Now we are both 60 and moving forward. We have decided to continue the blog, setting goals and celebrating our accomplishments, sharing our experiences and voicing our thoughts, and enjoying life by making the most of every day with which we are blessed.

Saturday, May 15, 2010

JR’s List Item #27 – (May report) Read at least one book a month until my 60th birthday.

May reading selection:

Wow!  Wow!  Wow!  Nooooooooooo!  Oh, no!  This can't be the end of the Camel Club books.  I have just finished reading Stone Cold by David Baldacci.  It's another fantastic book.  Read it! 

P.S. - After finishing Stone Cold, I immediately went to Audible.com.  I had to find out for sure that there was another Camel Club book.  Thank goodness, there was  It's Divine Justice, which will be included in my May audio selections.

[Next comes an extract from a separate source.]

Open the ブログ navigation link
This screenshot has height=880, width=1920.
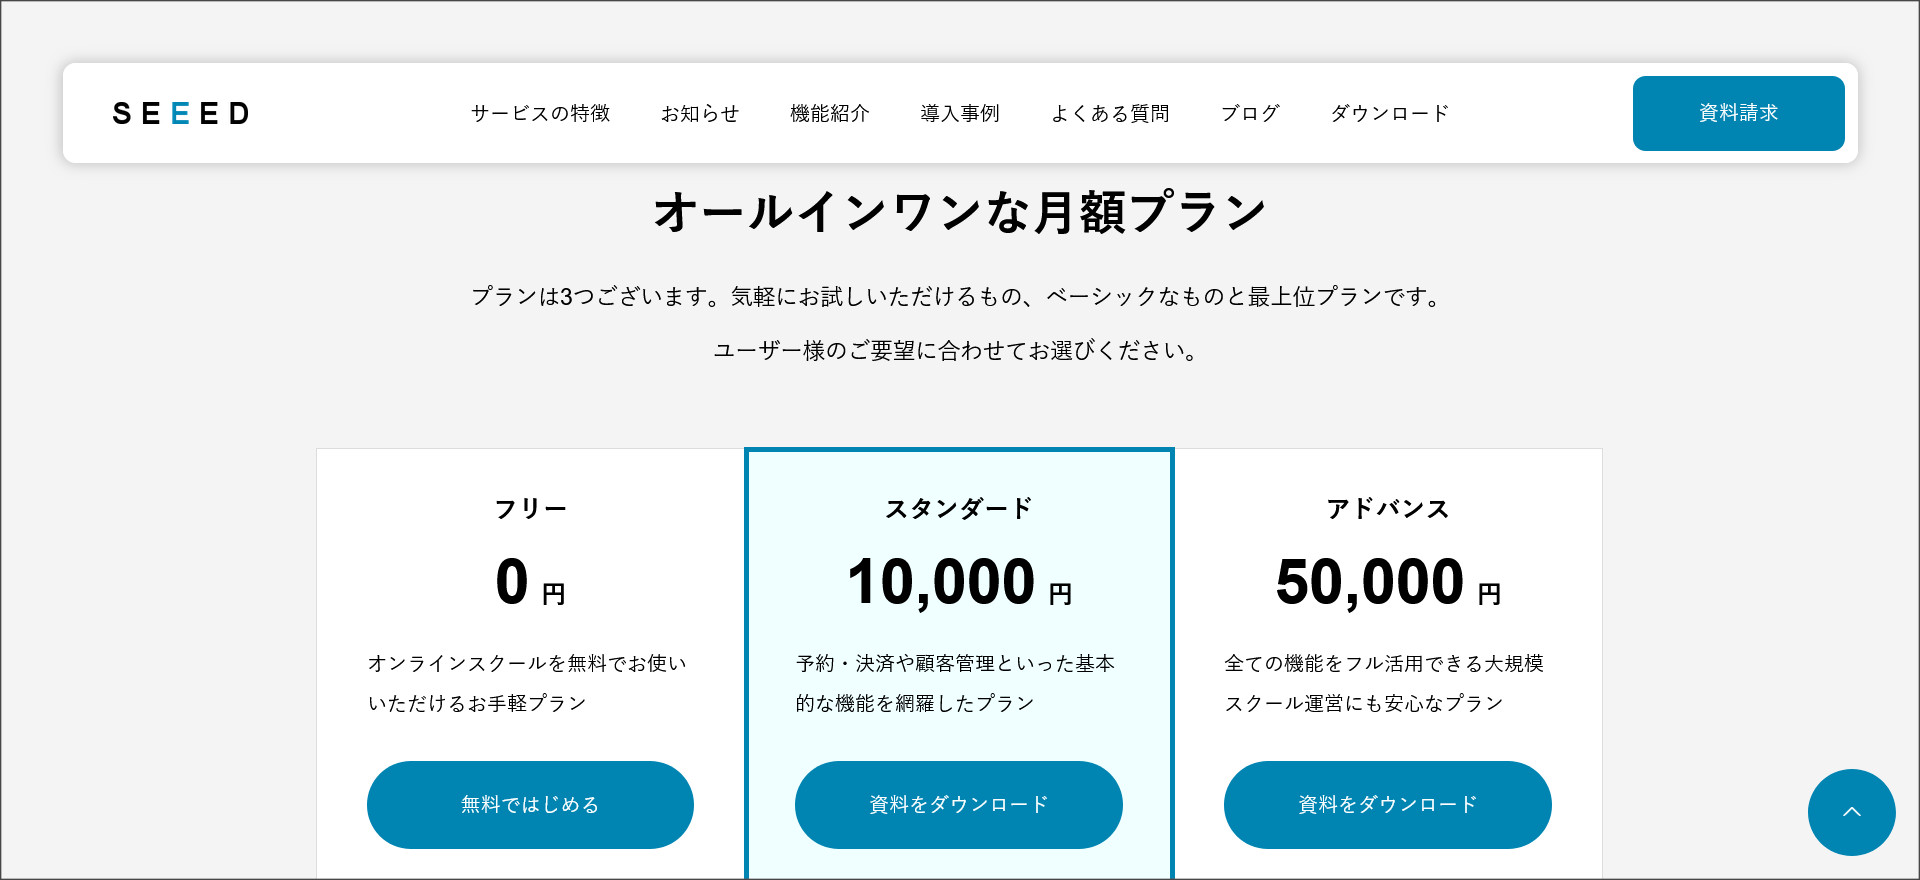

JR’s List Item #28 – (April report) Listen to at least three audio books a month until my 60th birthday.

April audio selections

  • The Lost Symbol by Dan Brown:  This has been my favorite of Dan Brown's Robert Langdon books.  My father was a Mason which may be why I really enjoyed the book.  Maybe it is the setting of Washington, D.C. that made the story more enjoyable.  Not matter the reason it was a very good listen.
  • The Kill Artist by Daniel Silva:  Being a fan of Daniel Silva's series featuring the character, Gabriel Alon, I searched Audible.com (been a member for years) for any in the series I had missed.  I discovered this one, his first in the series.  It is a shorter book than his others, but it did a good job is setting up the characters and the back story for the rest of the books.  The narrator for these books has not always been the same person.  This particular narrator was not my favorite.
  • Nora, Nora by Anne Rivers Siddon:  I have long been a Siddon fan.  Nora, Nora is a coming of age story et sin the Lytton, Georgia during the Civil Rights movement.  It is the story of a girl who finds the truth about her family and then finds her true self.  This was charming book.

Tuesday, May 11, 2010

JR’s List Item #27 – (April report) Read at least one book a month until my 60th birthday.

After seeing a commercial featuring the Harlem Children's Zone, I happened to see a copy of Whatever It Takes by Paul Tough in the classroom of a teacher with whom I was working.   The book turned out to be  about Geoffrey Canada and his work with the HCZ.  I took it as a sign.  During the teacher's conference period, I asked him about the book.  He seemed excited about the information in the book; sufficiently so, that I bought a copy making it my book choice for April.  The book chronicles the five-year journey of Geoffrey Canada and his efforts to create a "cradle to high school graduation" program for the children of Harlem. 

What excited me about the book was that the major research that Tough cited was the same major research that Robert Marzano cited in Building Background Knowledge.  The basic findings were that vocabulary development, parent-child interactions, positive parental support, reading, and life experiences were all shown to make the difference in the levels of school readiness and performance of children of middle-class families versus children of low income families.  This and other related research named in the book seemed to be the foundation of the principles of the Harlem Children's Zone with the ultimate goal being to change the culture of Harlem itself.

Whatever It Takes is an informative, engaging read.  The positive results of Canada's programs provided in the book are encouraging.  There very well may be lessons that the HCZ has learned from which all schools and school districts could benefit.  It's worth the read.